What the task requires
Please give back, word for word, each line from the start of the entries through the one in which "Screen dimensions: 773x647" is found.

- - -

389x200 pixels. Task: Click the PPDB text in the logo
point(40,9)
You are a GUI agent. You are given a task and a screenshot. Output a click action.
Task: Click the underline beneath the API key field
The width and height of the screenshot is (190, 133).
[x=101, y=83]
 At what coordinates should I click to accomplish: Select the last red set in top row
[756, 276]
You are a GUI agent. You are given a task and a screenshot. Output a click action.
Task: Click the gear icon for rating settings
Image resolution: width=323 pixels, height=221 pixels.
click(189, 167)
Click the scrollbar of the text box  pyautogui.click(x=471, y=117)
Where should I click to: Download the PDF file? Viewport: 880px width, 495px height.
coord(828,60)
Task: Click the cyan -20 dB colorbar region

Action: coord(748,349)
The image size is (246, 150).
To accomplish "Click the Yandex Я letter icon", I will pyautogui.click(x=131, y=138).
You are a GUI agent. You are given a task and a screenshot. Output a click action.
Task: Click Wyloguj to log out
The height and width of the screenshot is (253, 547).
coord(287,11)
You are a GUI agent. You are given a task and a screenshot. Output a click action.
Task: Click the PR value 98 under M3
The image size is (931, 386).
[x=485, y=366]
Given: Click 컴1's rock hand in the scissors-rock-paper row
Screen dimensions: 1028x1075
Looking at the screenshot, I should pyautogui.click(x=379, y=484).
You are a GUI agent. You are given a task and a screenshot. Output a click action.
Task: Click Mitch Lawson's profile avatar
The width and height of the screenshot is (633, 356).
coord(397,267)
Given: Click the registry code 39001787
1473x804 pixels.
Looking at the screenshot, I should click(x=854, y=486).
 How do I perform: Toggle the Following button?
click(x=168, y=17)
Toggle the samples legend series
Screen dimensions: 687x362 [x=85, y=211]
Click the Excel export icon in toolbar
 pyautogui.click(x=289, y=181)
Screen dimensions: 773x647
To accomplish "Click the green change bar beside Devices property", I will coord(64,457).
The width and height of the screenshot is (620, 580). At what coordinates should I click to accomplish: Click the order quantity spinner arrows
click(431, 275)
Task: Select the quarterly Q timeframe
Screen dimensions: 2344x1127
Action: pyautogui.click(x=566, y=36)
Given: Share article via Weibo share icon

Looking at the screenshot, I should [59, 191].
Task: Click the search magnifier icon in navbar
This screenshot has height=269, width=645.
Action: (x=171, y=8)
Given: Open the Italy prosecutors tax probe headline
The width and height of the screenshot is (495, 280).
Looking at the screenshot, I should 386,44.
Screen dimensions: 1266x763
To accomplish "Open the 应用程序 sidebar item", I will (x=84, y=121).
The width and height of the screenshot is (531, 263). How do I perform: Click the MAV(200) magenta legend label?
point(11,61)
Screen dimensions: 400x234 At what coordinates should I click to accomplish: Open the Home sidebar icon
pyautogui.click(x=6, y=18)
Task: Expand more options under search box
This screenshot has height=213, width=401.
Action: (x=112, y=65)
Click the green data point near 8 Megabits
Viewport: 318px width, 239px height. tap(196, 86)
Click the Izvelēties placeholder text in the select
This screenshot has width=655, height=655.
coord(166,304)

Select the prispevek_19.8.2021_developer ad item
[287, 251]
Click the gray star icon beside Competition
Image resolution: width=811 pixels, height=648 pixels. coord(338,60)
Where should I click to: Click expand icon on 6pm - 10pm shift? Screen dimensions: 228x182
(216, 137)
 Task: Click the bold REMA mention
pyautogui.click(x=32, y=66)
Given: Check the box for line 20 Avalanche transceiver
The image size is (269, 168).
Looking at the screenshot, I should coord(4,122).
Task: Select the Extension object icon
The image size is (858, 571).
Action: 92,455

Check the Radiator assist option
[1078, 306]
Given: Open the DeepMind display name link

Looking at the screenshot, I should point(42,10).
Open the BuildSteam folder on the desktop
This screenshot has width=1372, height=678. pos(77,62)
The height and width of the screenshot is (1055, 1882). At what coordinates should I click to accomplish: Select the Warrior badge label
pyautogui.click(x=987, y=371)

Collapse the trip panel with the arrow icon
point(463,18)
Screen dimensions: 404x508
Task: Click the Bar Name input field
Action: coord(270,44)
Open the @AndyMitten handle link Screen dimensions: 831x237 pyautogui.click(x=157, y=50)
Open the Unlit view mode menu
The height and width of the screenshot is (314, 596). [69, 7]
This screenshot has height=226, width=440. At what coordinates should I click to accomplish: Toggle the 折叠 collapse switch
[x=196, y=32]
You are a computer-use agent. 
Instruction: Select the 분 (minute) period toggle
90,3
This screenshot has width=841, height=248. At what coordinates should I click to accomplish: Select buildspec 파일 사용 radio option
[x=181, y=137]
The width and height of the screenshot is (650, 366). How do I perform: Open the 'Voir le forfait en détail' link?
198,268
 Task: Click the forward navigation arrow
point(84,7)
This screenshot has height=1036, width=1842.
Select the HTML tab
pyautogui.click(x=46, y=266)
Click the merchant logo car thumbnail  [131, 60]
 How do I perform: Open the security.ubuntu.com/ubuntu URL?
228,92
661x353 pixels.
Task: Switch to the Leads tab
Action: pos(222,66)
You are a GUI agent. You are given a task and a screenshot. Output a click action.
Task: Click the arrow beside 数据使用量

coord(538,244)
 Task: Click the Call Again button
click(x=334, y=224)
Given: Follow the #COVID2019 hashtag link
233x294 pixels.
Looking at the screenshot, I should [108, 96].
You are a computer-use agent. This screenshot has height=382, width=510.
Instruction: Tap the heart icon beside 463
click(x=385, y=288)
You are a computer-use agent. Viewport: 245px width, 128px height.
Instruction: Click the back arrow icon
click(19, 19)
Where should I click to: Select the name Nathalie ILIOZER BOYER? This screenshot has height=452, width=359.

- - -

Response area
389x200 pixels. Task: Click the PPDB text in the logo
point(40,9)
You are a GUI agent. You are given a task and a screenshot. Output a click action.
Task: Click the underline beneath the API key field
The width and height of the screenshot is (190, 133).
[x=101, y=83]
 At what coordinates should I click to accomplish: Select the last red set in top row
[756, 276]
You are a GUI agent. You are given a task and a screenshot. Output a click action.
Task: Click the gear icon for rating settings
Image resolution: width=323 pixels, height=221 pixels.
click(189, 167)
Click the scrollbar of the text box  pyautogui.click(x=471, y=117)
Where should I click to: Download the PDF file? Viewport: 880px width, 495px height.
coord(828,60)
Task: Click the cyan -20 dB colorbar region

Action: coord(748,349)
The image size is (246, 150).
To accomplish "Click the Yandex Я letter icon", I will pyautogui.click(x=131, y=138).
You are a GUI agent. You are given a task and a screenshot. Output a click action.
Task: Click Wyloguj to log out
The height and width of the screenshot is (253, 547).
coord(287,11)
You are a GUI agent. You are given a task and a screenshot. Output a click action.
Task: Click the PR value 98 under M3
The image size is (931, 386).
[x=485, y=366]
Given: Click 컴1's rock hand in the scissors-rock-paper row
Screen dimensions: 1028x1075
Looking at the screenshot, I should pyautogui.click(x=379, y=484).
You are a GUI agent. You are given a task and a screenshot. Output a click action.
Task: Click Mitch Lawson's profile avatar
The width and height of the screenshot is (633, 356).
coord(397,267)
Given: Click the registry code 39001787
1473x804 pixels.
Looking at the screenshot, I should click(x=854, y=486).
 How do I perform: Toggle the Following button?
click(x=168, y=17)
Toggle the samples legend series
Screen dimensions: 687x362 [x=85, y=211]
Click the Excel export icon in toolbar
 pyautogui.click(x=289, y=181)
Screen dimensions: 773x647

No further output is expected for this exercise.